And you don’t know a lot in the story about, you know, the way in which the adults intervene. But I think it raises some questions. I mean, one is that it is clear that the adults knew that Sue snitched, or that Sue is the one who told, who alerted the adults to the fact that this was going on. And that had to be bad for Sue. And so, you know, one of the things, if you're an adult, I think, you really need to think about is how to do this in a way that protects a child’s confidentiality. I think protecting the victim in this case is extremely important.

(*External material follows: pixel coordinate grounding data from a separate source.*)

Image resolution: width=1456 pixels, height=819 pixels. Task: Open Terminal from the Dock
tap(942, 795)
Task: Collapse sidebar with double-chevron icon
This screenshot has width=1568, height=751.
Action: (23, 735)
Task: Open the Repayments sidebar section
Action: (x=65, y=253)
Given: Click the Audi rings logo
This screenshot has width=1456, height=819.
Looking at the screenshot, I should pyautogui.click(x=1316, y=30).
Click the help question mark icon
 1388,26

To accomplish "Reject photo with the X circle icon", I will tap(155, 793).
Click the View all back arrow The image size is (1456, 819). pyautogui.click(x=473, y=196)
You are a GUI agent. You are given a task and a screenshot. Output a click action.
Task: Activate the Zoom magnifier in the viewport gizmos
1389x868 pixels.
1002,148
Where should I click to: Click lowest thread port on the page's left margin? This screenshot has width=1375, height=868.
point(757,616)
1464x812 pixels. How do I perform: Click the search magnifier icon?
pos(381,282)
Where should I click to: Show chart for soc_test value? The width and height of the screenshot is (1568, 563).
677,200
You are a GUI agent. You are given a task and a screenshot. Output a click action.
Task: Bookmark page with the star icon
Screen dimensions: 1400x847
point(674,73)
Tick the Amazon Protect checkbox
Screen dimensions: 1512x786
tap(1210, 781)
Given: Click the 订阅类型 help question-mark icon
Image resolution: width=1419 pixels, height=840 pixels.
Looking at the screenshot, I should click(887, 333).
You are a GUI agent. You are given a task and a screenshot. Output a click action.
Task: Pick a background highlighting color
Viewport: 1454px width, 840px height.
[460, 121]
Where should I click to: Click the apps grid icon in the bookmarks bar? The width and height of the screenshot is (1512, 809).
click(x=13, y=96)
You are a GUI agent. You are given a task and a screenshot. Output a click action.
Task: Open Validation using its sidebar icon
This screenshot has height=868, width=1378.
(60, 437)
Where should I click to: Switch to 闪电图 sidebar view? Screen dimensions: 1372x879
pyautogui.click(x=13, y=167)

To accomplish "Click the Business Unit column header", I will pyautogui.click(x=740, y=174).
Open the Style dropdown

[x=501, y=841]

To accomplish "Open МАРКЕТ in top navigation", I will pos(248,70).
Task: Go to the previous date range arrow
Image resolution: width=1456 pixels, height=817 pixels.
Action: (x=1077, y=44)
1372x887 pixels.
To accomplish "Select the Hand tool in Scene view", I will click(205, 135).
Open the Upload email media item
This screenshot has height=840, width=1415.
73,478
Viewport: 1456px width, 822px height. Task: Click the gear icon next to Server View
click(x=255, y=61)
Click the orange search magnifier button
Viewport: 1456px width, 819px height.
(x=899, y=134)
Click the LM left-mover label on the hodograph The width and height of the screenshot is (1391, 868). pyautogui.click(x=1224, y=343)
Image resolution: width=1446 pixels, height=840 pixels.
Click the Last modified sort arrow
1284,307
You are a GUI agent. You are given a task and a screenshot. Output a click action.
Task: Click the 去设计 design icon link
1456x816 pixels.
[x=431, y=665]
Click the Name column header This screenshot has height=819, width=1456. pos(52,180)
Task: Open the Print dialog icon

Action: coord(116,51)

I think that this is a situation where the adults, you don't get a sense that they did this, I don't know if they did this, really need to be talking to each other. And they need to be thinking about the kinds of interventions that really might work to de-escalate this. And they're sort of pooling their knowledge about what they know about these kids, and the dynamics of these kids. And, I think the fundamental problem, is that there is such a high wall in middle school, typically, that separates the culture of the adults from the culture of the kids. And the adults, typically, don't know the culture of the kids and they don’t know these dynamics, and it’s very hard to know how to intervene when you don’t know these dynamics. So, figuring out how to break down those walls in way that’s not too micromanaging or intrusive or hovering seems to me to be the heart of the issue.
There is clearly-- you know, I think kids are bombarded, you know, all the time with examples of adults’ transgressions. You know, adults who are corrupt, or adults, you know, who are involved in scandals of one kind or another, or adults who just act in self centered, narcissistic, unfair ways. I mean, you can’t turn on the TV without seeing adults who are narcissistic and self centered and acting unfairly.
The issue of whether the adults in the building are modeling the behavior they want the kids to display is a crucial issue. So that’s an important piece of reflection for the adults to be engaged in. You know, do they scapegoat somebody? Do they talk behind other people's back? Are they honest with each other? I mean, those are great questions for the adults to be thinking about as well, I think, in this case. And that's part of what I mean about adult moral growth is engaging those questions."